Is this evidence that the scent of lavender is not gender neutral, on average? Select the correct statement of H0, Ha, and the hypotheses parameter in the corresponding test. -
a) Let µ be the mean gender-orientation score for all smells being studied. We test H0: µ=12 versus Ha: µ≠12 ; The alternative is two-sided because we want to test if all of the smells are not gender-neutral.
b) Let µ be the mean gender-orientation score for lavender. We test H0:µ=1.28 versus Ha:µ≠10.28; The alternative is two-sided because we want to test if lavender is not gender-neutral.
c) Let µ be the mean gender-orientation score for lavender. We test H0: µ=12 versus Ha: µ≠12; The alternative is two-sided because we want to test if lavender is not gender-neutral.
d) Let µ be the mean gender-orientation score for lavender. We test H0: µ < 12 versus Ha: ≥ 12 ; The alternative is not two-sided because we want to test if lavender is gender-neutral.
Answer:
c) Let µ be the mean gender-orientation score for lavender. We test H0: µ=12 versus Ha: µ≠12; The alternative is two-sided because we want to test if lavender is not gender-neutral.
Step-by-step explanation:
Here, some smells are perceived to be more feminine while some are more masculine. The researcher picked a sample size of 300 american adults to score quantitatively the perceived gender-orientation of lavender.

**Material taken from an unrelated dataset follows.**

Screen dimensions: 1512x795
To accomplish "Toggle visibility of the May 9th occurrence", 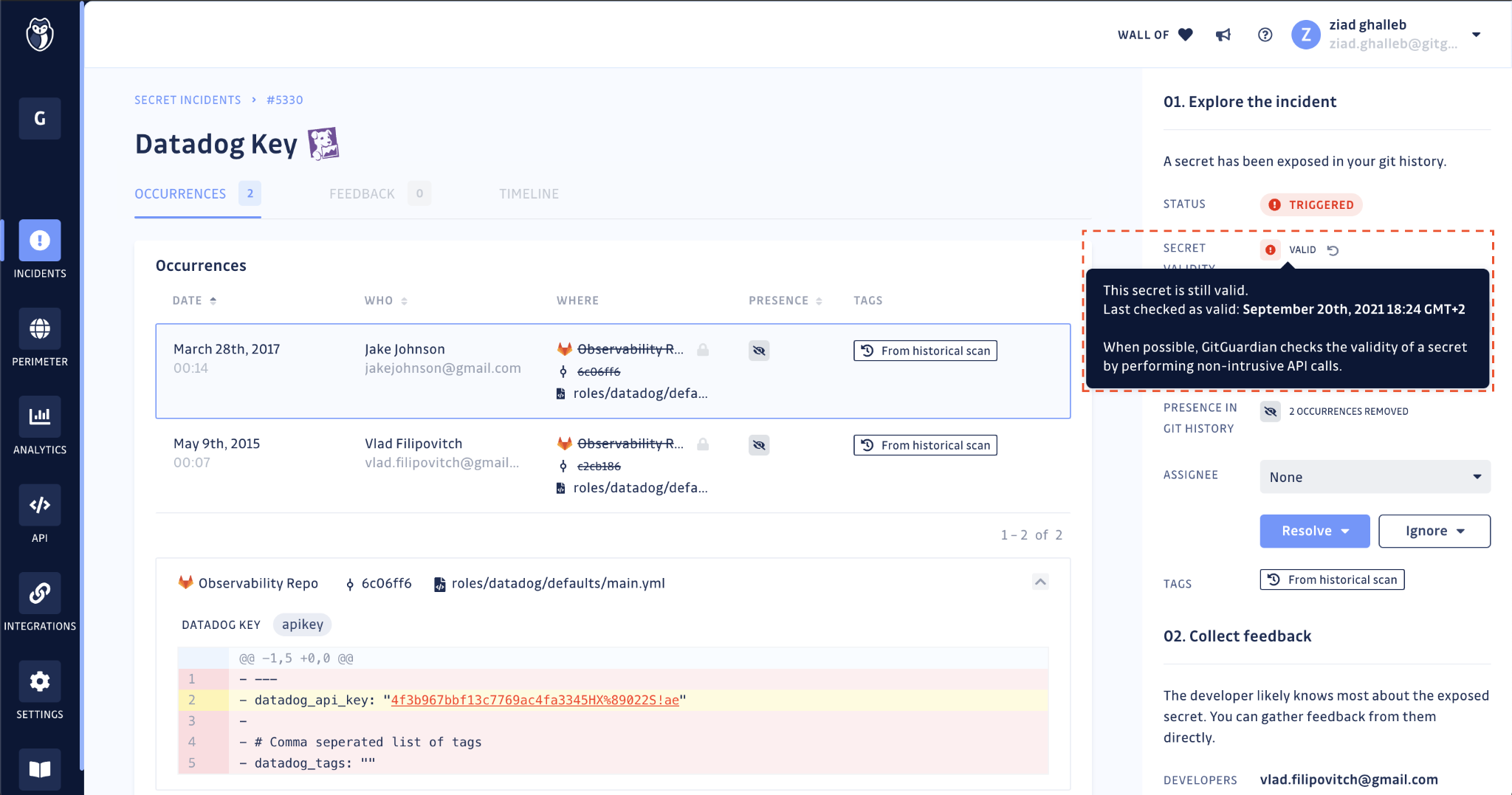I will click(760, 444).
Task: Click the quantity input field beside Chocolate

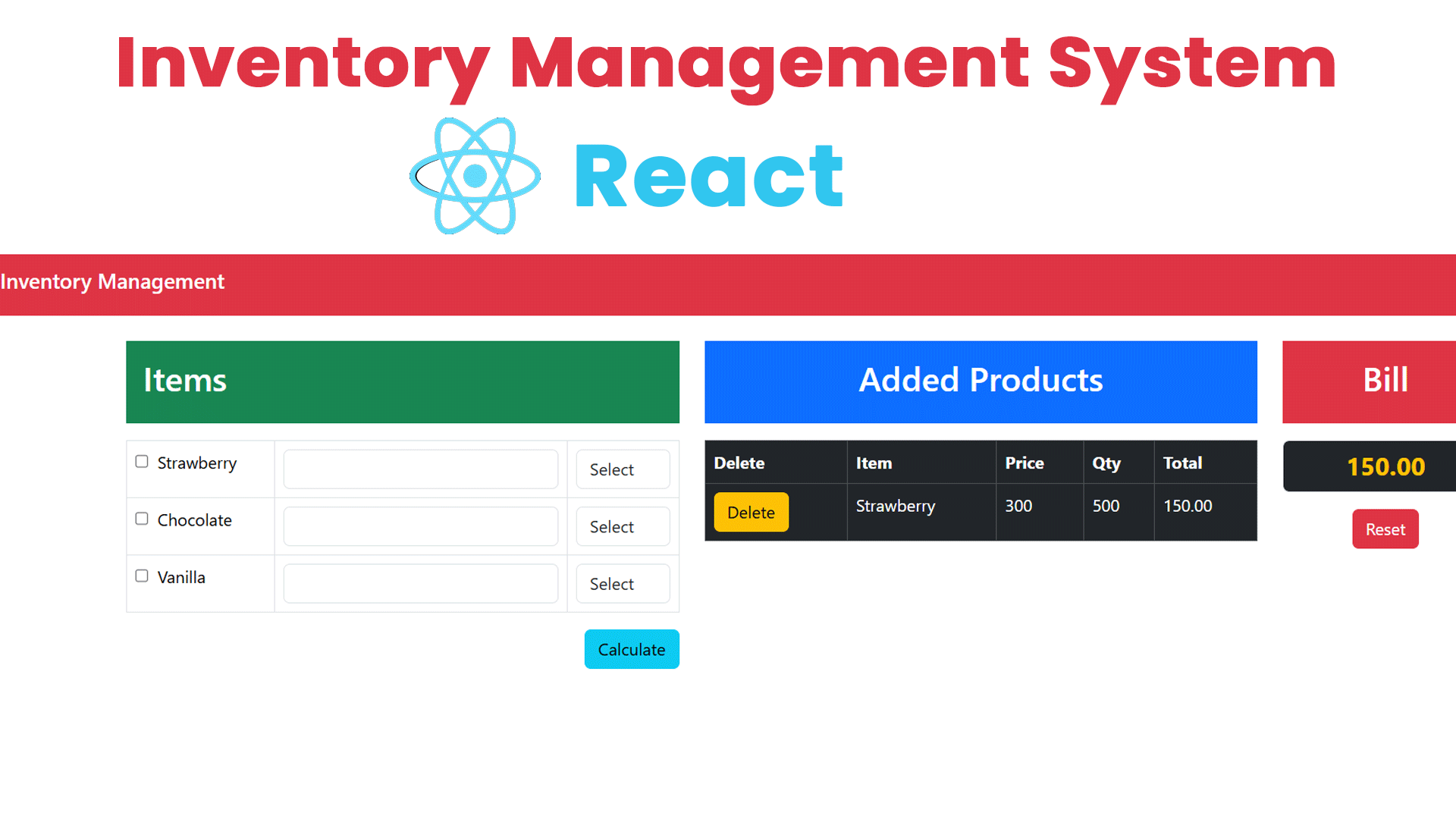Action: coord(420,526)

We are told that when the score is smaller it indicates a mord feminine scent, when the score is larger it indicates a more masculine scent while a score of 12 indicates a gender neutral scent.
In this case the participants gave lavender a score of 10.28
From the above information we have the following :
Mean, µ = 12
Sample size = 300
Sample mean x' = 10.28
Since the sample mean is less than 12, the null and alternative hypotheses will be:
H0 : µ = 12
Ha : µ ≠ 12
This is a two tailed test because the alternative hypothesis is not gender based, which means lavender could be perceived to be either more feminine or more masculine.
The correct option is option C.
c) Let µ be the mean gender-orientation score for lavender. We test H0: µ=12 versus Ha: µ≠12; The alternative is two-sided because we want to test if lavender is not gender-neutral.